● **Goal of the exercise**
Write out each of the items below word for word.

● **Given records**
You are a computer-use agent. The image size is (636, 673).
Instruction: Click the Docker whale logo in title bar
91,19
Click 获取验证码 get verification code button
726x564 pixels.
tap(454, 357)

● **Task solution**
You are a computer-use agent. The image size is (636, 673).
Instruction: Click the Docker whale logo in title bar
91,19
Click 获取验证码 get verification code button
726x564 pixels.
tap(454, 357)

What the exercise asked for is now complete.